(Records for processing Opens)

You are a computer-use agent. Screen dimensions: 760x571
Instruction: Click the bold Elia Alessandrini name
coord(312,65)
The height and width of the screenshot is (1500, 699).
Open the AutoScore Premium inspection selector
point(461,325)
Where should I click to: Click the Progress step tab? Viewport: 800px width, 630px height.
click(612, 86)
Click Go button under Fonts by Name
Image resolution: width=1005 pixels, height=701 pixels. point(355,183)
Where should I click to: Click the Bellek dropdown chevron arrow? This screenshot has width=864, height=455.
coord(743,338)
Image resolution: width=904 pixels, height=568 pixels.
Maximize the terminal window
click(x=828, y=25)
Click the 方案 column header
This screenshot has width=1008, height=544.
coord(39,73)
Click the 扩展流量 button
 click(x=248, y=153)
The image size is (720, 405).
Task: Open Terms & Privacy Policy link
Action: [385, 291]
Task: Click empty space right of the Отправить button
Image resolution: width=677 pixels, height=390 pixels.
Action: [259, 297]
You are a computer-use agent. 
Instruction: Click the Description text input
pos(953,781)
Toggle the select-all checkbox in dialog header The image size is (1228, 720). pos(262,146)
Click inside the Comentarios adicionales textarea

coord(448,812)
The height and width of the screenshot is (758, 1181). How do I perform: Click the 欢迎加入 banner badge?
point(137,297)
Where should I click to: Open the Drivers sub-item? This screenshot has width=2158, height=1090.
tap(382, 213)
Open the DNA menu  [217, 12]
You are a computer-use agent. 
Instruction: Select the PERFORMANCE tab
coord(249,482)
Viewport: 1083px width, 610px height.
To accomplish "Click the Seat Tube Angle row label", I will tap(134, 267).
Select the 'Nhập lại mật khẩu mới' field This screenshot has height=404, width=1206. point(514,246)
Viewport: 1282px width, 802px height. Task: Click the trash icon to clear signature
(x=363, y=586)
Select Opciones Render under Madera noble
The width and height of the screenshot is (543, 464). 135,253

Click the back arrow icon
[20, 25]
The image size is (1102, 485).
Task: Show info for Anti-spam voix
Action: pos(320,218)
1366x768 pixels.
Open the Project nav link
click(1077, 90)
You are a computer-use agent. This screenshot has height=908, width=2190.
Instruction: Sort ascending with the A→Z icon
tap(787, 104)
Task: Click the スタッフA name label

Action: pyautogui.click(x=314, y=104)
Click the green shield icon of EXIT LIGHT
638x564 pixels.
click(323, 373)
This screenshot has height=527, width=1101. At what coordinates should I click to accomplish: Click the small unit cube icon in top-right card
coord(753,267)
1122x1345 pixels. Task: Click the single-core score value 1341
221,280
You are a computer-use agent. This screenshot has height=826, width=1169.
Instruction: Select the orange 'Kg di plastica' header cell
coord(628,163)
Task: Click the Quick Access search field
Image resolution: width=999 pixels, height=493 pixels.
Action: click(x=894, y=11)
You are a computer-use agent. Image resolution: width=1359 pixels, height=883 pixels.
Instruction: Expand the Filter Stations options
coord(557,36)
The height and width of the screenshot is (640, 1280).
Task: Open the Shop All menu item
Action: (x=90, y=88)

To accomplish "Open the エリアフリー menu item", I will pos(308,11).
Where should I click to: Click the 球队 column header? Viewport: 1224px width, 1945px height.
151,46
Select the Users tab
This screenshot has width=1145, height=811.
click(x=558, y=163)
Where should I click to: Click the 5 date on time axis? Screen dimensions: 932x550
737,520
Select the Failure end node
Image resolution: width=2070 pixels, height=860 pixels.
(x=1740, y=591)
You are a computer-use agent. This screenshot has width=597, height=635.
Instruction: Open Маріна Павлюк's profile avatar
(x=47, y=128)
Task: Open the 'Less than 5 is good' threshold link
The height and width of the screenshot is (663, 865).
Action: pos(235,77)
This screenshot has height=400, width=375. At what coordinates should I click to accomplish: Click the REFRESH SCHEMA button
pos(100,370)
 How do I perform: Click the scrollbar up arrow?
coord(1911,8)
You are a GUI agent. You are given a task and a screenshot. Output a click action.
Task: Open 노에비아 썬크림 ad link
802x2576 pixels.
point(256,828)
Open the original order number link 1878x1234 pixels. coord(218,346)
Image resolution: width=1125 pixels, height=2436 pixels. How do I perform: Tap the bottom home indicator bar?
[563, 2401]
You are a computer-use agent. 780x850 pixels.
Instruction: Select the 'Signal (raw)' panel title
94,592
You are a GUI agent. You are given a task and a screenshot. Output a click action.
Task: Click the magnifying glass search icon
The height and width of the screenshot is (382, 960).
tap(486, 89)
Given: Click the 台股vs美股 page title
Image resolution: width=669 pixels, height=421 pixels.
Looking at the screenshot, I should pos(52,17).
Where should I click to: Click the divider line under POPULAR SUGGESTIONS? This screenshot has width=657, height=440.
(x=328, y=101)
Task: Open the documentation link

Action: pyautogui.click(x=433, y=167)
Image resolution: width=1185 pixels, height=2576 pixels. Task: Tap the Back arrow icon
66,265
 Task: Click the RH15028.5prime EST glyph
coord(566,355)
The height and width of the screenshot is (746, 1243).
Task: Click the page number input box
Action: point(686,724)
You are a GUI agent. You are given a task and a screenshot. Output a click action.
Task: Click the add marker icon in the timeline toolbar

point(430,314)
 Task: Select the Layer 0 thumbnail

(Records for processing Closes)

• [What you have to do] The required answer is each line of the entries containing the string "computer".

• [Answer for the task]
You are a computer-use agent. Screen dimensions: 760x571
You are a computer-use agent. 
You are a computer-use agent. 
You are a computer-use agent. This screenshot has height=908, width=2190.
You are a computer-use agent. This screenshot has height=826, width=1169.
You are a computer-use agent. Image resolution: width=1359 pixels, height=883 pixels.
You are a computer-use agent. This screenshot has width=597, height=635.
You are a computer-use agent. 780x850 pixels.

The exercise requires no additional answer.